Intuito do federal é saber se parlamentares que demonstraram interesse em abandonar a sigla podem ser desfilados e perderem, consequentemente, seus mandatos

Foto: Fernando Leite | Jornal Opção

O deputado federal e presidente do PSL em Goiás, Delegado Waldir, ingressou com um pedido de consulta junto ao Tribunal Superior Eleitoral onde questiona a possibilidade de desfiliar membros do partido que tiverem expressado interesse em abandonar a sigla nas redes sociais ou meios de comunicação. Em trecho da indagação, Waldir cita, inclusive, aqueles que tiverem expressado interesse em “criar outro partido”.

Waldir lembra, em seguida, que o detentor de cargo eletivo é passível de perder seu mandato caso venha a se desfilar. Posteriormente, questiona o Tribunal se o mesmo pode ser aplicado para fins de que a desfiliação ocorra nos casos em que o filiado pratique atos que caracterizem o que ele considera como “nítida desfiliação”.

De acordo com o advogado responsável por protocolar a demanda do federal a consulta foi elaborada para buscar uma resposta do Tribunal. “O Tribunal respondendo esta consulta, ele abre possibilidade para que o partido adote determinada conduta baseado nesta consulta”. Em justificativa o jurista argumenta que a legislação “às vezes é meio obscura e não muito esclarecedora em relação a determinado ponto”.

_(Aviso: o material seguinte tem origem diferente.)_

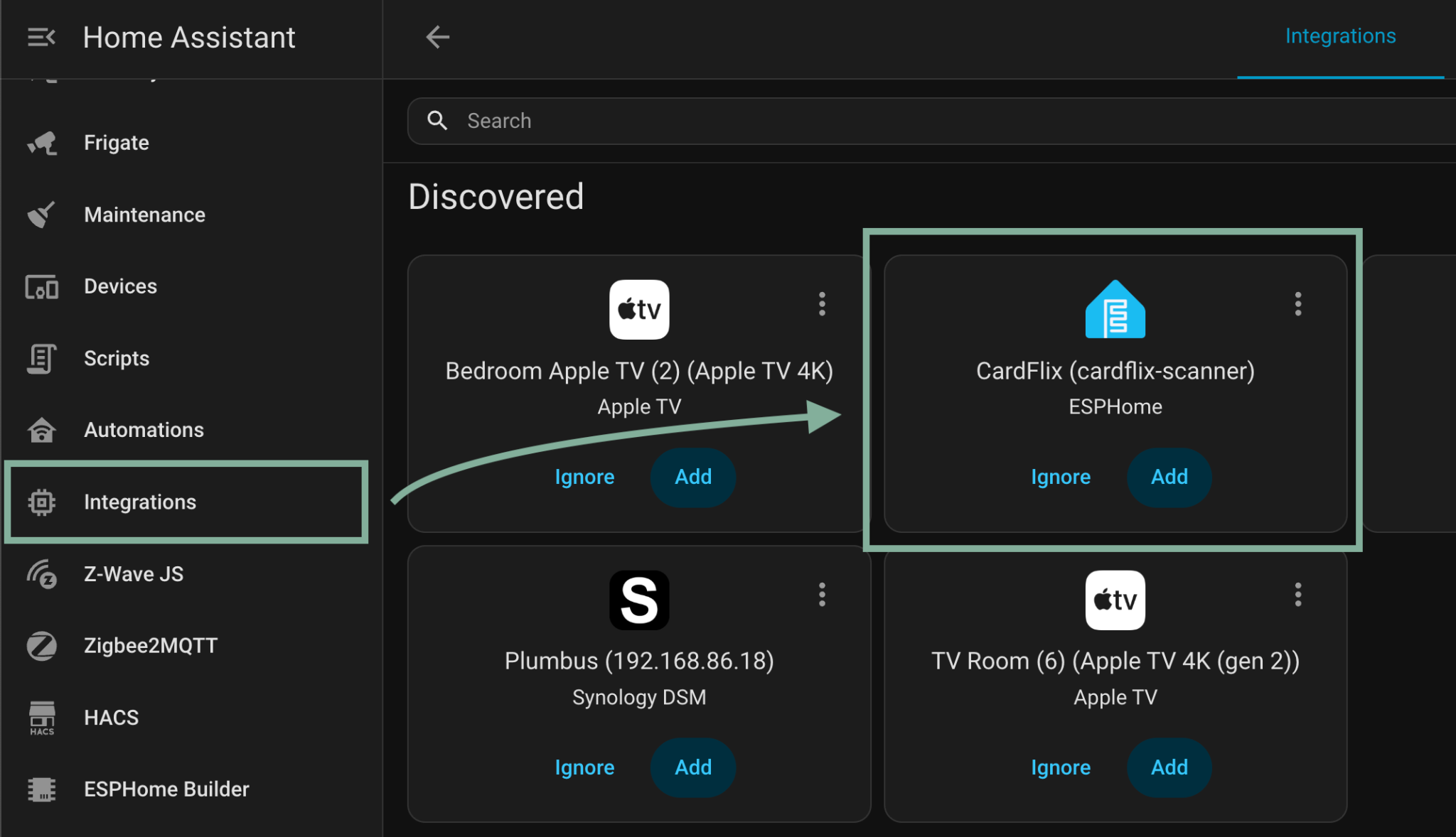Open three-dot menu on CardFlix card
Screen dimensions: 1456x837
1297,304
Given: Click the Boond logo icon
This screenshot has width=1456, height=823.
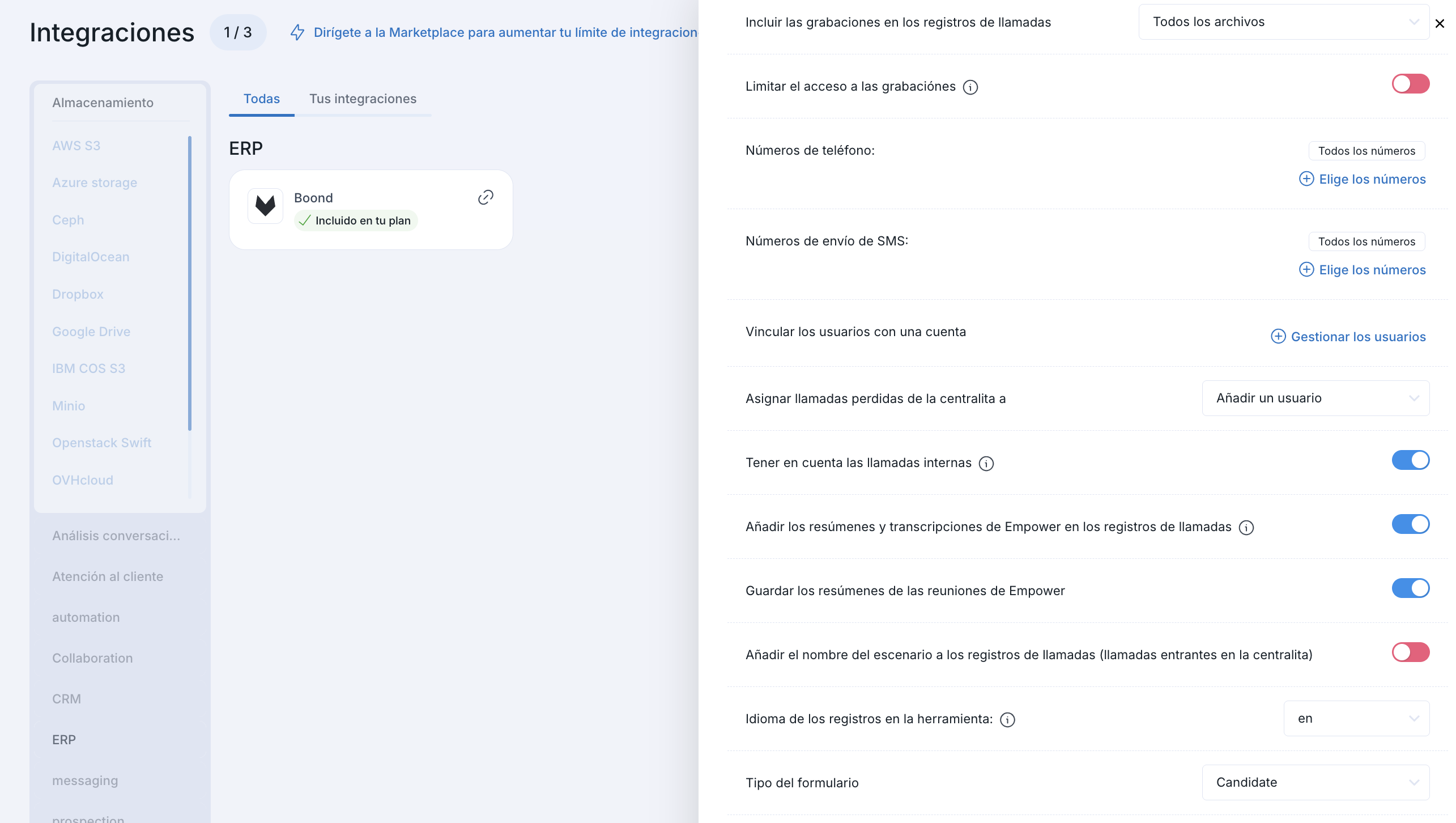Looking at the screenshot, I should 265,206.

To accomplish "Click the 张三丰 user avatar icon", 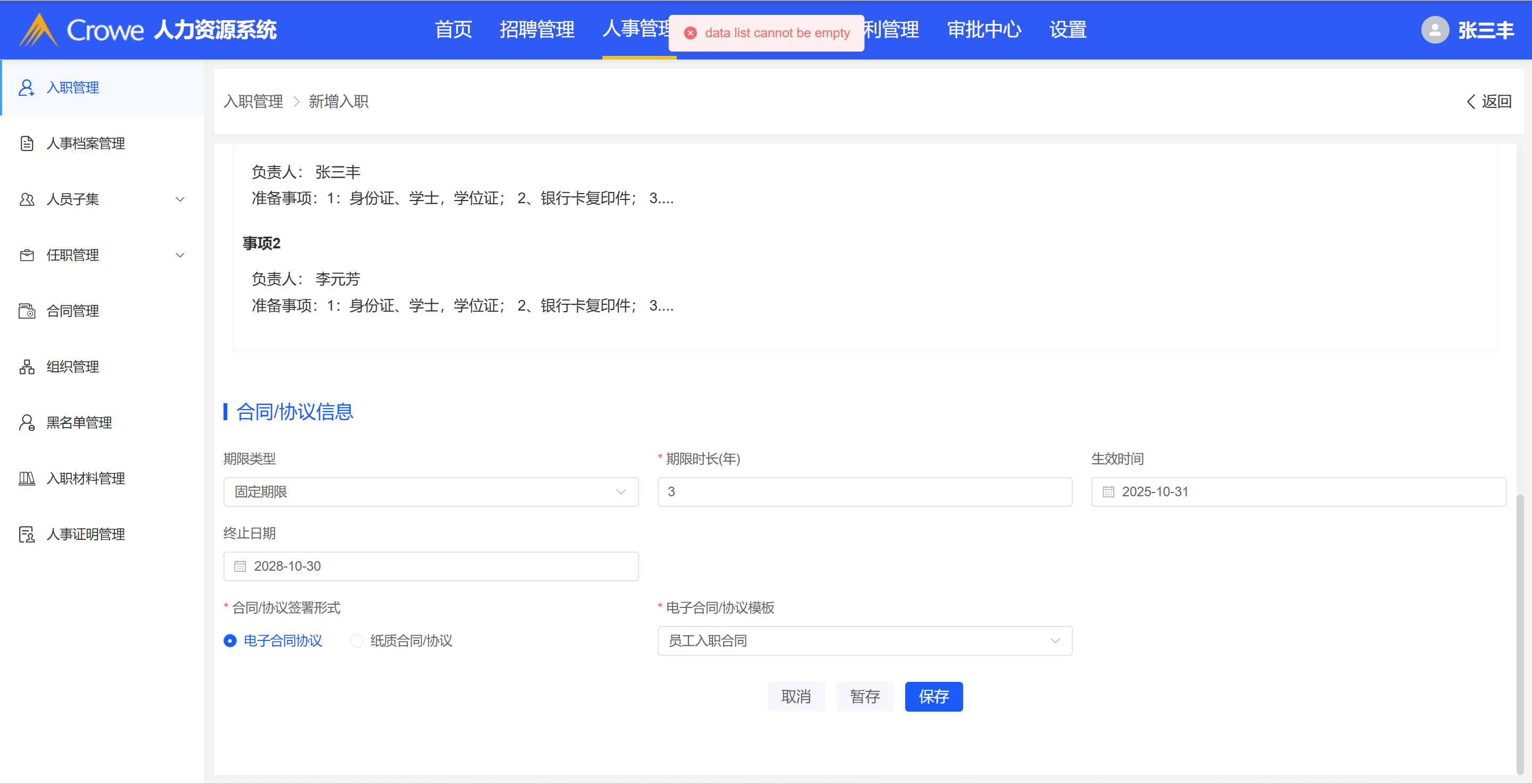I will pyautogui.click(x=1435, y=30).
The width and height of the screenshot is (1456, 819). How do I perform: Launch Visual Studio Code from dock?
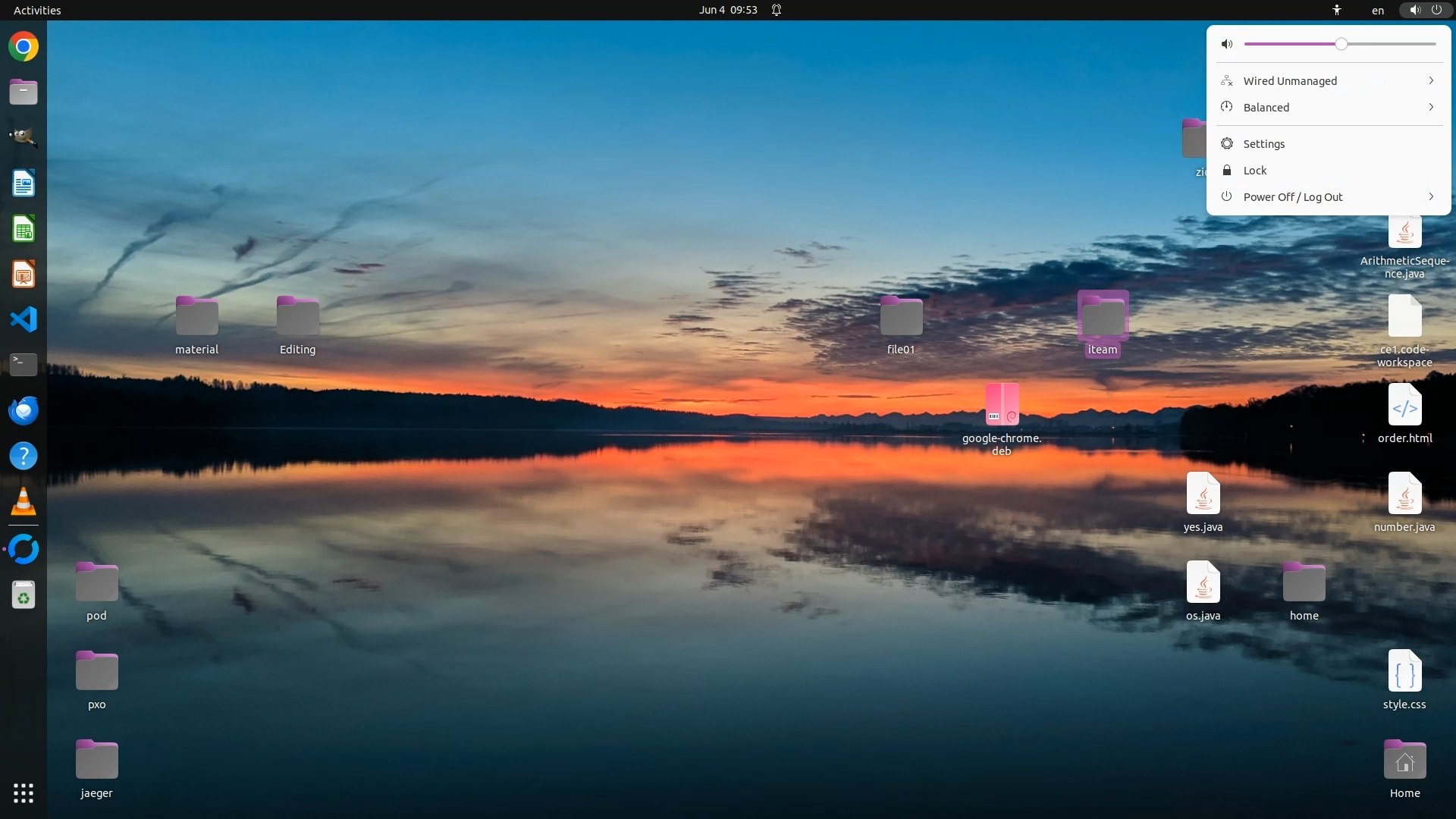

A legislação diz que a desfiliação de detentores de mandato perdem seus cargos, haja vista que o mandato pertence à sigla e não ao político. Diferente da desfiliação, a expulsão não implica na perda do mandato. “Então muitos passam agir de forma a buscar a expulsão”, acrescenta o advogado.

A consulta de Waldir foi formulada após deputados do Legislativo estadual sinalizarem que devem acompanhar o  presidente Jair Bolsonaro (PSL) na mudança para o novo partido Aliança pelo Brasil quando for criado.